I know there is no single, perfect way to do this, but there are surely methods that are way off and deceptive and I want to avoid the latter. I definitely do not want to arbitrarily pick a method that produces results that looks especially good or otherwise conforms to researcher bias. Then there would be no point with scientific research if you get to "pick your own results".
My questions are:
(1) Is it legitimate to use the first script in this question with data <- t(scale(t(data), scale=F))? What is the issue with scaling means but not SDs? How bad is this?
(2) Should I instead use data <- t(scale(t(data), scale=T))? Will this scale both means and SDs (this is the impression I get from reading the manual)?

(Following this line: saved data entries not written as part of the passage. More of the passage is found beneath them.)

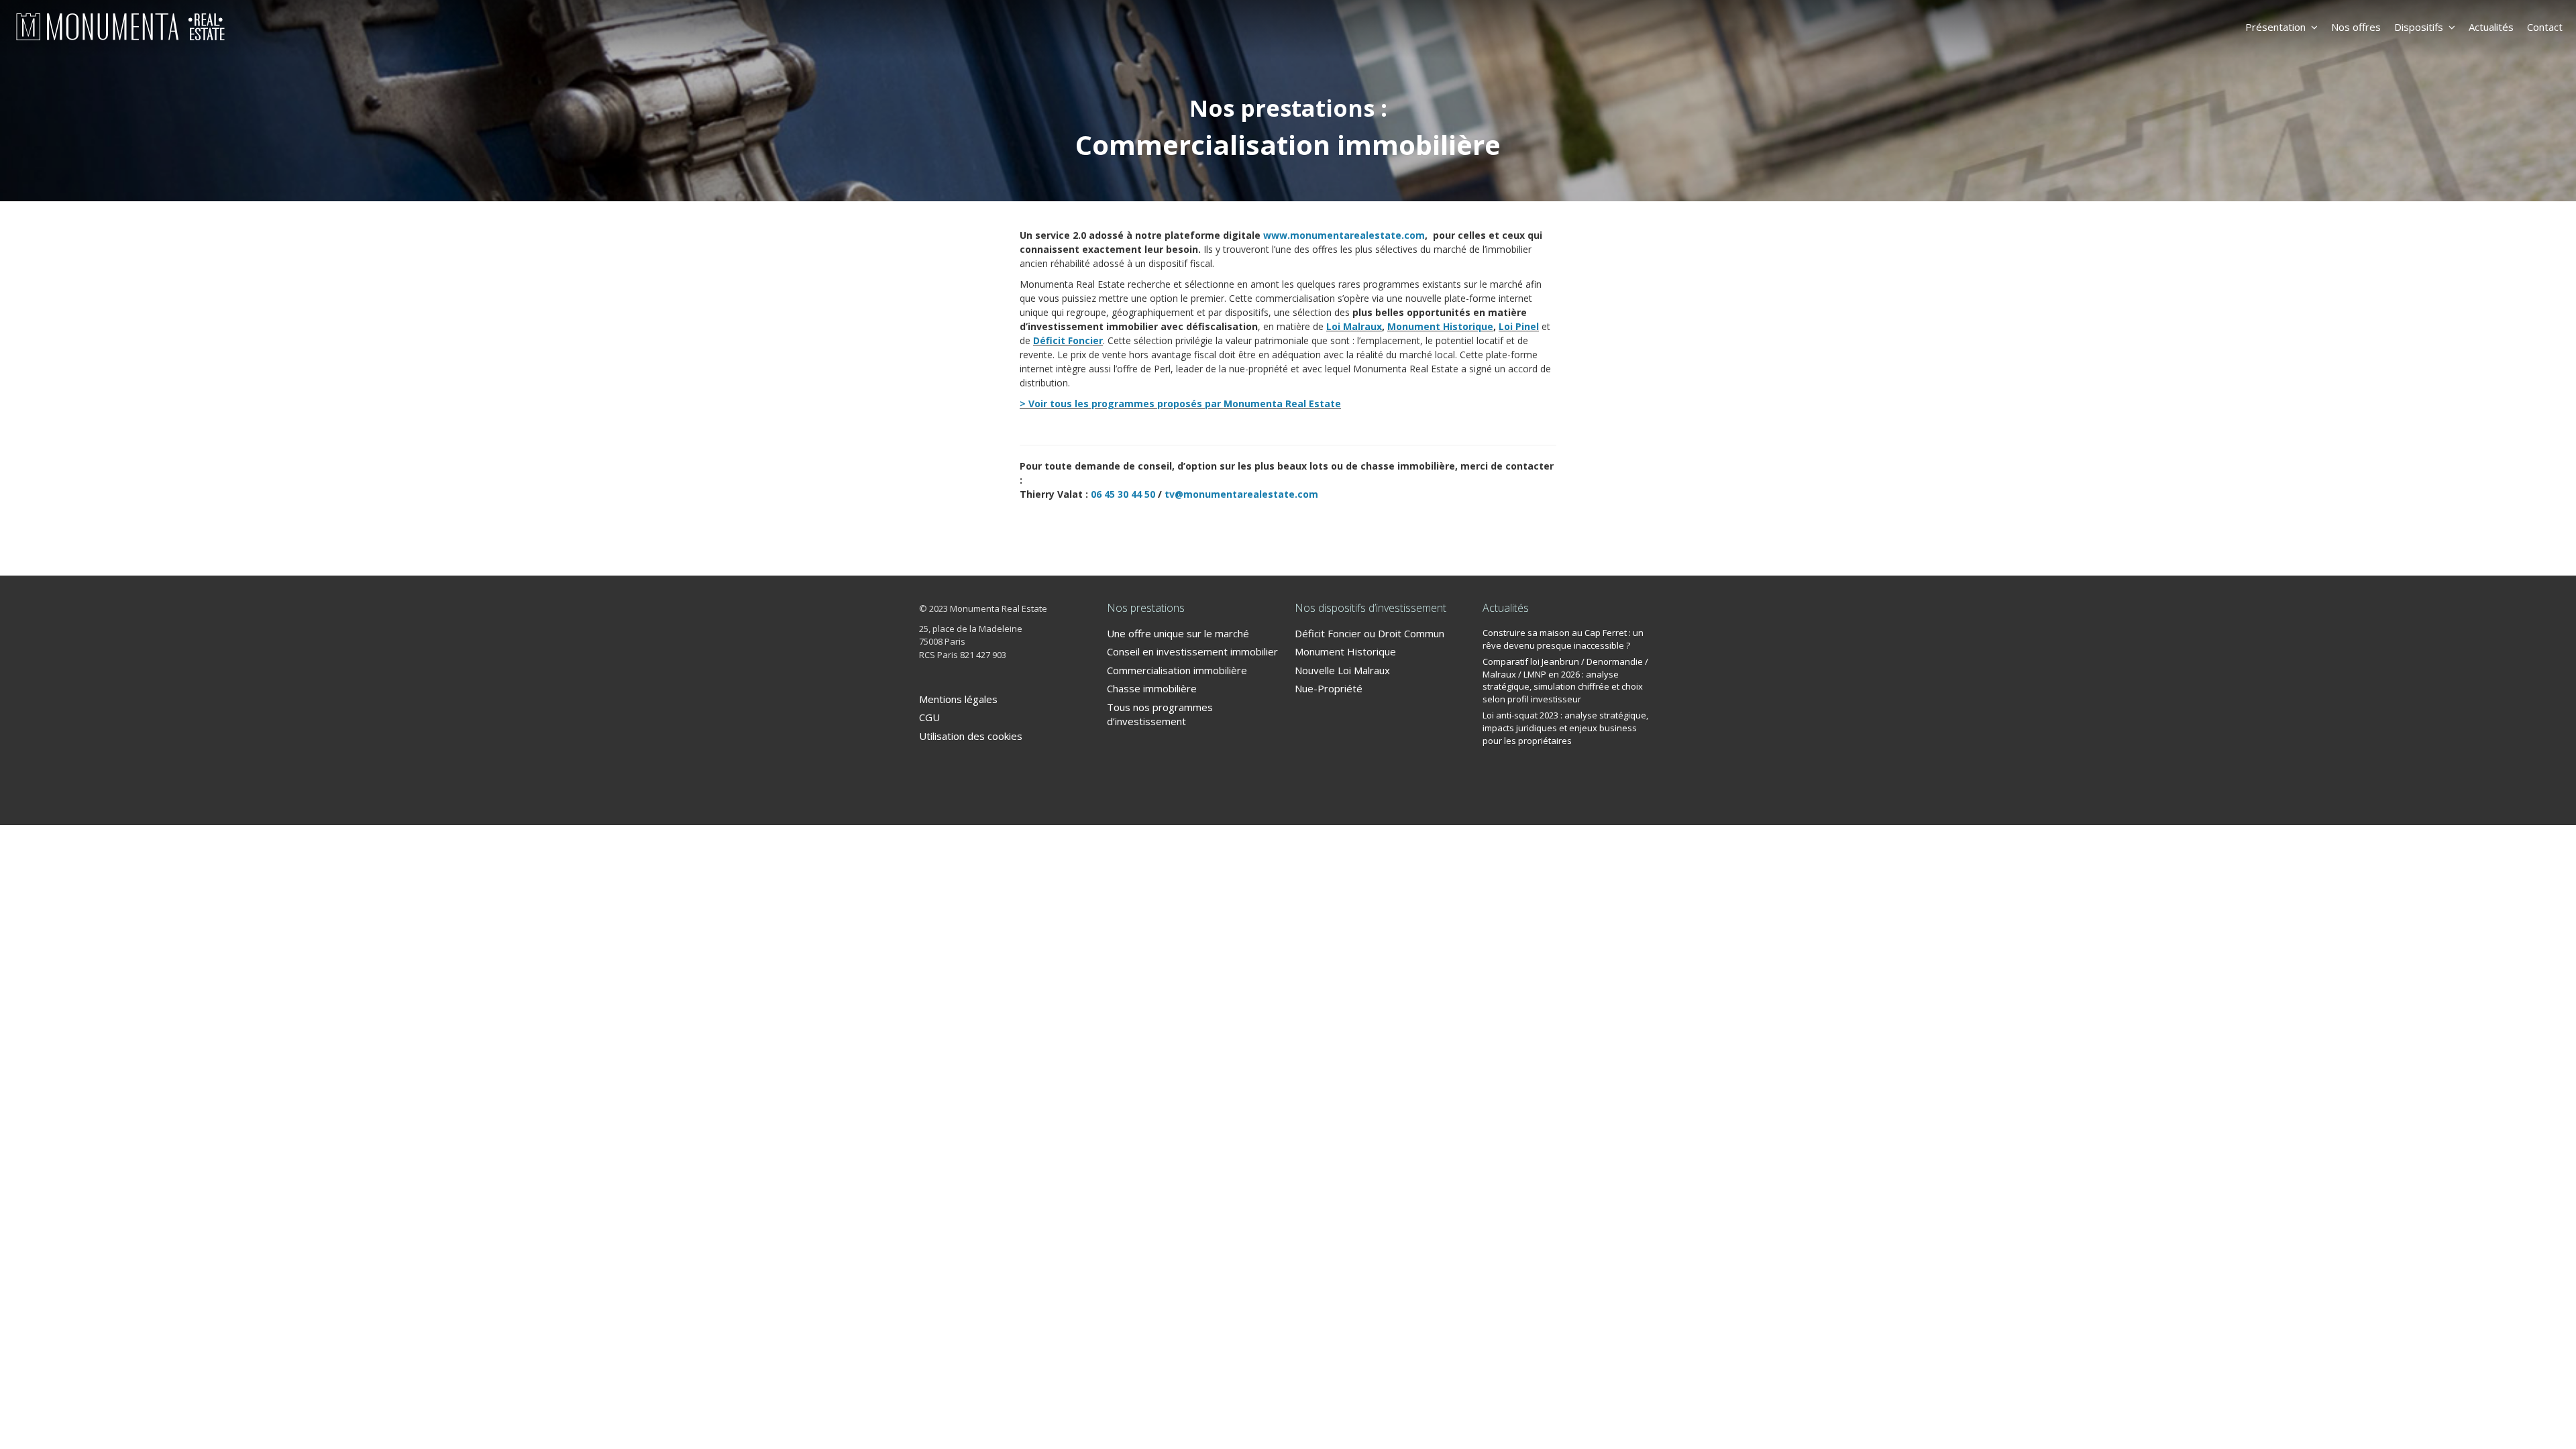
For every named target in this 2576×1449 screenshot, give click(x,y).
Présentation (2275, 27)
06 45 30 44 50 (1123, 494)
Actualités (2491, 27)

Why does it produce such considerable change in clustering (from complete clustering on A and partial sub-clustering of B to complete clustering of A and then complete sub-clustering on B)?
(3) If I skip custom clustering with data <- t(scale(t(data)) and just let heatmap.2() do it, then I cannot use custom breaks. How to make the differences more visually distinct if it does not allow me to use breaks?
(4) Are any of these options inadvisable in the "this is misleading" sense? If so, which?